原文:
........

努力成为linux kernel hacker的人李万鹏原创作品,为梦而战。出处
http://blog.csdn.net/woshixingaaa/archive/2011/05/19/6431094.aspx
内核的输入子系统是对分散的,多种不同类别的输入设备(如键盘,鼠标,跟踪球,操纵杆,触摸屏,加速计和手写板)等字符设备进行统一处理的一层抽象,就是在字符设备驱动上抽象出的一层。输入子系统包括两类驱动程序:事件驱动程序和设备驱动程序。事件驱动程序负责和应用程序的接口,而设备驱动程序负责和底层输入设备的通信。鼠标事件生成文件mousedev属于事件驱动程序,而PS/2鼠标驱动程序是设备驱动程序。事件驱动程序是标准的,对所有的输入类都是可用的,所以要实现的是设备驱动程序而不是事件驱动程序。设备驱动程序可以利用一个已经存在的,合适的事件驱动程序通过输入核心和用户应用程序接口。
输入子系统带来了如下好处:
1.统一了物理形态各异的相似的输入设备的处理功能
2.提供了用于分发输入报告给用户应用程序的简单的事件接口
3.抽取出了输入驱动程序的通用部分,简化了驱动,并引入了一致性
如下图,input子系统分三层,最上一层是event handler,中间是intput core,底层是input driver。input driver把event report到input core层。input core对event进行分发,传到event handler,相应的event handler层把event放到event buffer中,等待用户进程来取。

........

数据行:
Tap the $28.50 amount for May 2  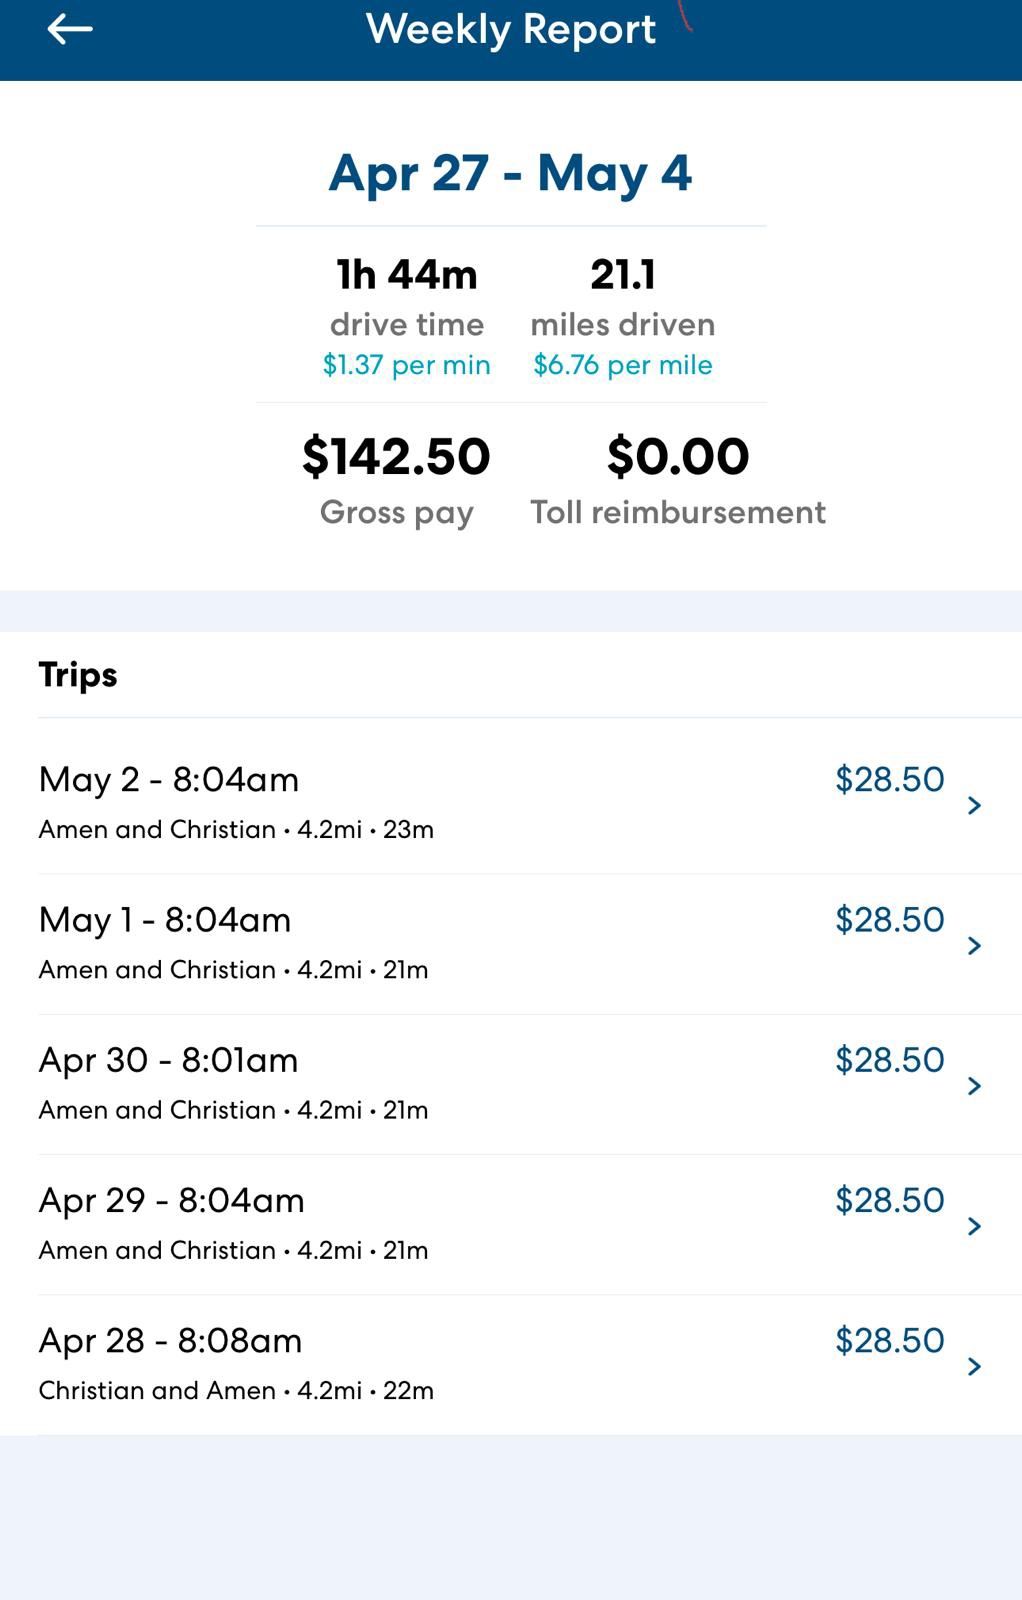[x=889, y=779]
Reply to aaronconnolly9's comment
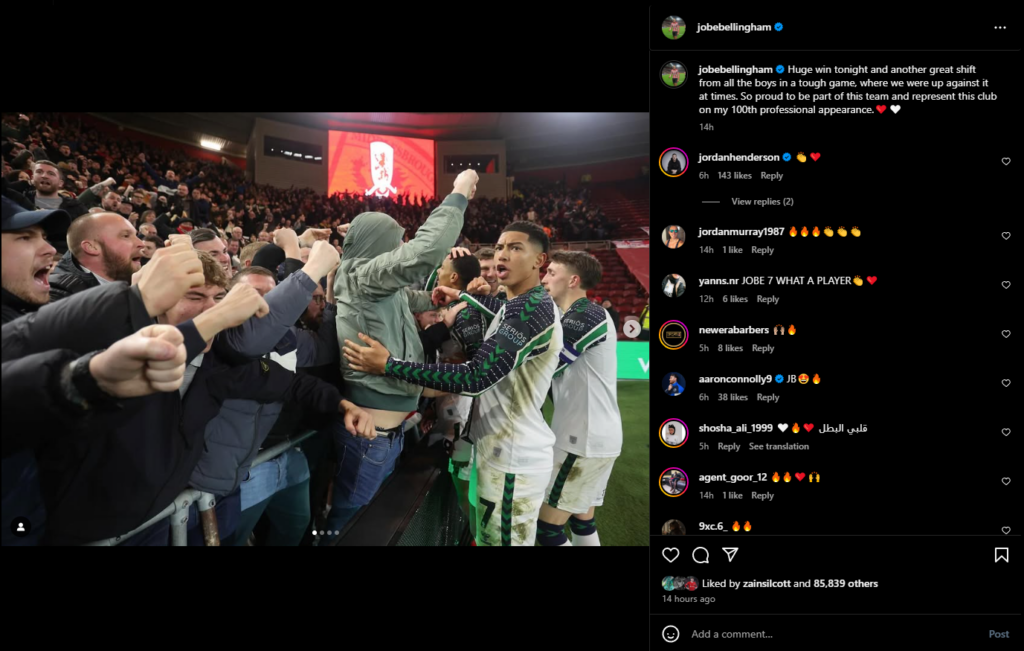 pos(767,397)
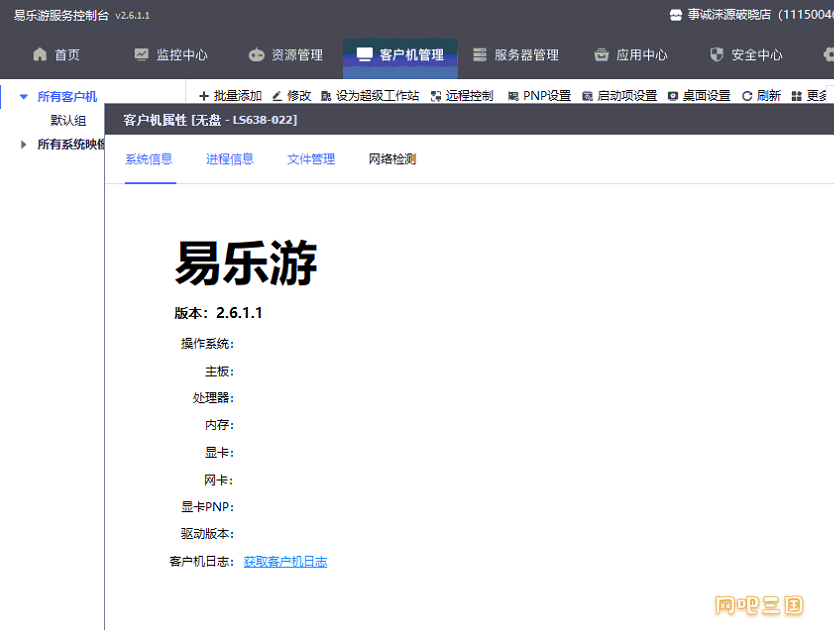Click the 批量添加 plus icon
The image size is (834, 630).
[x=204, y=96]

........

你要做的:
**A)** 原文说，输入子系统里的驱动程序分哪两类？
**B)** 把原文里从“努力成为linux kernel hacker的人李万鹏原创作品,为梦而战。出处”开始、到“handler,相应的event handler层把event放到event buffer中,等待用户进程来取。”结束的这段话，一字不改地照抄一遍。

参考答案:
**A)** 事件驱动程序和设备驱动程序。

**B)**
努力成为linux kernel hacker的人李万鹏原创作品,为梦而战。出处
http://blog.csdn.net/woshixingaaa/archive/2011/05/19/6431094.aspx
内核的输入子系统是对分散的,多种不同类别的输入设备(如键盘,鼠标,跟踪球,操纵杆,触摸屏,加速计和手写板)等字符设备进行统一处理的一层抽象,就是在字符设备驱动上抽象出的一层。输入子系统包括两类驱动程序:事件驱动程序和设备驱动程序。事件驱动程序负责和应用程序的接口,而设备驱动程序负责和底层输入设备的通信。鼠标事件生成文件mousedev属于事件驱动程序,而PS/2鼠标驱动程序是设备驱动程序。事件驱动程序是标准的,对所有的输入类都是可用的,所以要实现的是设备驱动程序而不是事件驱动程序。设备驱动程序可以利用一个已经存在的,合适的事件驱动程序通过输入核心和用户应用程序接口。
输入子系统带来了如下好处:
1.统一了物理形态各异的相似的输入设备的处理功能
2.提供了用于分发输入报告给用户应用程序的简单的事件接口
3.抽取出了输入驱动程序的通用部分,简化了驱动,并引入了一致性
如下图,input子系统分三层,最上一层是event handler,中间是intput core,底层是input driver。input driver把event report到input core层。input core对event进行分发,传到event handler,相应的event handler层把event放到event buffer中,等待用户进程来取。